Exercise a>
In the netball article, rewrite the passage from "But now it’s" to "your first year.", changing "Bears" to "Lions".

Excerpted text>
But now it’s Cann’s time in the sun.
The dynamite defender hits Deakin Reserve for her 300th club appearance on Saturday when the Bears take on Kyabram, where she’ll hope to edge closer to a second premiership which has proved oh so slippery.
“In my first season at the Bears I was B-grade and we happened to win the premiership that first year,” she said.
“I haven’t got one since, but that was obviously a highlight being your first year.
“You think ‘this is all right’, winning a premiership, and 20 years later you still haven’t got another one.”
Cann has gone on to become one of the Goulburn Valley League’s most decorated defenders, but basketball was her game in the early days.
She was a serious talent in the sport, following a few of her Shepparton Gators comrades along to the Bears where she could try her hand at netball while being an arm’s length away from Allan where a cheeky dig in the ribs was never out of reach.
And though a switch from the hardwood to the outdoor court was fun at the time, Cann was steadily dribbling towards her dream as a basketball player.
“I think I was about 20 when I got an opportunity as a development player in the WNBL with Perth, so I moved over there and had a crack there,” she said.
“I actually got injured towards the end of the season, so I moved back home and that's when netball started for me really.”
While playing netball upon returning to Shepparton, Cann recalls a memory still crystalised in her brain for the impact it would have on her sporting future.

Data supplied>
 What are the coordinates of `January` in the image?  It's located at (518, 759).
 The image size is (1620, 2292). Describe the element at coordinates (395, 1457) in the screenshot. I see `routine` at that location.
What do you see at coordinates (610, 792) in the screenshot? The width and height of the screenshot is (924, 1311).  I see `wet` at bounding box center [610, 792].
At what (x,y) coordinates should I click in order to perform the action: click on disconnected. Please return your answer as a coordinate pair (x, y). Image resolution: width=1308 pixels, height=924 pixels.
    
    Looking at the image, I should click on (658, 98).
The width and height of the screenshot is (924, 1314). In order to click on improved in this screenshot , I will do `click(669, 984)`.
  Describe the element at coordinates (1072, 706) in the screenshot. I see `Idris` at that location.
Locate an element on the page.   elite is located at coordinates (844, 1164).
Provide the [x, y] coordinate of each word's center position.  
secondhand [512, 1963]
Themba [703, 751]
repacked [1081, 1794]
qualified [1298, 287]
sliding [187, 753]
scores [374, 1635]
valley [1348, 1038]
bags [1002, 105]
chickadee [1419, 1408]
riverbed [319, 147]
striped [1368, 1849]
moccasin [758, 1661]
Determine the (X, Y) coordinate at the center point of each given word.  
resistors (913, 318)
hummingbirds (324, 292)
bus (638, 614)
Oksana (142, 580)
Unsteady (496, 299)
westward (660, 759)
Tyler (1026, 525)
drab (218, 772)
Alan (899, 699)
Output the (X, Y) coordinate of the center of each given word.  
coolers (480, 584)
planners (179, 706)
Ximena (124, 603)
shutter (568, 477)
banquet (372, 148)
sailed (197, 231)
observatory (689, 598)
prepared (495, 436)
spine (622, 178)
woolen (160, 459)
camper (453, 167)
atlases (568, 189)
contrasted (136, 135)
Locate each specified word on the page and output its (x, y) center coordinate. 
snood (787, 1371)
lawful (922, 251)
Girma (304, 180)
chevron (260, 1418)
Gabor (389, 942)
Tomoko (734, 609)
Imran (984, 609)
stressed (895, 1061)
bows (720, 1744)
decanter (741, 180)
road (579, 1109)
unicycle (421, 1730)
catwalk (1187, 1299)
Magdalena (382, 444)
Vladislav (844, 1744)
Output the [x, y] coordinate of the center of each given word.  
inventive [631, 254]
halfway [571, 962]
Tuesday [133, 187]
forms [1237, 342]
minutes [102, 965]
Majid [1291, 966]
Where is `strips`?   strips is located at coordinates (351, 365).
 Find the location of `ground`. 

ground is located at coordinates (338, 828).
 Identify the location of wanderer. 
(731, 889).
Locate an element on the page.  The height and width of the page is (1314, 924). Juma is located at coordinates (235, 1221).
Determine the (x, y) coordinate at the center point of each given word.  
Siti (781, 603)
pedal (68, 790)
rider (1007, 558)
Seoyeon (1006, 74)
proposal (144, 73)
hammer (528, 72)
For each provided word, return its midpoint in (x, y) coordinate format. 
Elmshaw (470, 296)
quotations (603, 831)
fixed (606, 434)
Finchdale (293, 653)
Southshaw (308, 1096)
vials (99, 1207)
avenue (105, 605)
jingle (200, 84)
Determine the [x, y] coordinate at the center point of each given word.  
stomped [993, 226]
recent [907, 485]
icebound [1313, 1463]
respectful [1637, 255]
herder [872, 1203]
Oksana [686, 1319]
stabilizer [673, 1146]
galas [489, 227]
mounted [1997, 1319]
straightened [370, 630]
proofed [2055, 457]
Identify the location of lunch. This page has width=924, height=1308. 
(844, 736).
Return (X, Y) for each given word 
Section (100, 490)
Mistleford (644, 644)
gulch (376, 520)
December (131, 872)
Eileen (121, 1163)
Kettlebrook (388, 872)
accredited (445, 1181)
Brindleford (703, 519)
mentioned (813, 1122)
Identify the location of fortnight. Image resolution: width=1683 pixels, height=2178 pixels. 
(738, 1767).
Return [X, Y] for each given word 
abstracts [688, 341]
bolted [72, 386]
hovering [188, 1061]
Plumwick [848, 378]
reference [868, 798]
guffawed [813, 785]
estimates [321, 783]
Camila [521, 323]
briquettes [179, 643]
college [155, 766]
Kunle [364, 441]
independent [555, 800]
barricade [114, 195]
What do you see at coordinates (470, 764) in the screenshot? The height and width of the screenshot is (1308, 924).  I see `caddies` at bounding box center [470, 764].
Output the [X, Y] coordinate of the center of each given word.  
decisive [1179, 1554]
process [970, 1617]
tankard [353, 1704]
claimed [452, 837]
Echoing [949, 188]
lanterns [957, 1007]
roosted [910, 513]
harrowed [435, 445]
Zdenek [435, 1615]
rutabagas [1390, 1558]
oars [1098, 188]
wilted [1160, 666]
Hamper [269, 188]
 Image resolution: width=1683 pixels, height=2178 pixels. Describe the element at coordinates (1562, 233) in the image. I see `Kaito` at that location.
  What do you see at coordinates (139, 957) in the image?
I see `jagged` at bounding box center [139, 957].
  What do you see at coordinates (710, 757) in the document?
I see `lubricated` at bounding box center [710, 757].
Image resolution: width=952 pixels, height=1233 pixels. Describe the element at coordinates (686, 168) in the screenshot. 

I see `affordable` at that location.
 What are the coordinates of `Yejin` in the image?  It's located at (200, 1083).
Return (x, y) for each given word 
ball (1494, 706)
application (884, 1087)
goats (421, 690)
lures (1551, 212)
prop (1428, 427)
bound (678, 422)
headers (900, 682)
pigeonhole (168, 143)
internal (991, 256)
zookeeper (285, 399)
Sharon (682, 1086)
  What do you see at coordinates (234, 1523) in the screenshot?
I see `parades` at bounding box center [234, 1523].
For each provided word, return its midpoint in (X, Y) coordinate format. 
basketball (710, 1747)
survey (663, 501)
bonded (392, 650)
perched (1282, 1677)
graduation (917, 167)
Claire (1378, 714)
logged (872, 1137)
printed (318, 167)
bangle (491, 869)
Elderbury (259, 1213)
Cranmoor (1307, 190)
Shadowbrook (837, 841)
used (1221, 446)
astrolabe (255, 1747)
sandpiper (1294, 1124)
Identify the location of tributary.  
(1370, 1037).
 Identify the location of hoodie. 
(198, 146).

Exercise b>
Copy the lines of the listing from the line with "striped [1368, 1849]" to the line with "woolen (160, 459)", including both ends, and reproduce each one exactly.

Final answer a>
But now it’s Cann’s time in the sun.
The dynamite defender hits Deakin Reserve for her 300th club appearance on Saturday when the Lions take on Kyabram, where she’ll hope to edge closer to a second premiership which has proved oh so slippery.
“In my first season at the Lions I was B-grade and we happened to win the premiership that first year,” she said.
“I haven’t got one since, but that was obviously a highlight being your first year.

Final answer b>
striped [1368, 1849]
moccasin [758, 1661]
Determine the (X, Y) coordinate at the center point of each given word.  
resistors (913, 318)
hummingbirds (324, 292)
bus (638, 614)
Oksana (142, 580)
Unsteady (496, 299)
westward (660, 759)
Tyler (1026, 525)
drab (218, 772)
Alan (899, 699)
Output the (X, Y) coordinate of the center of each given word.  
coolers (480, 584)
planners (179, 706)
Ximena (124, 603)
shutter (568, 477)
banquet (372, 148)
sailed (197, 231)
observatory (689, 598)
prepared (495, 436)
spine (622, 178)
woolen (160, 459)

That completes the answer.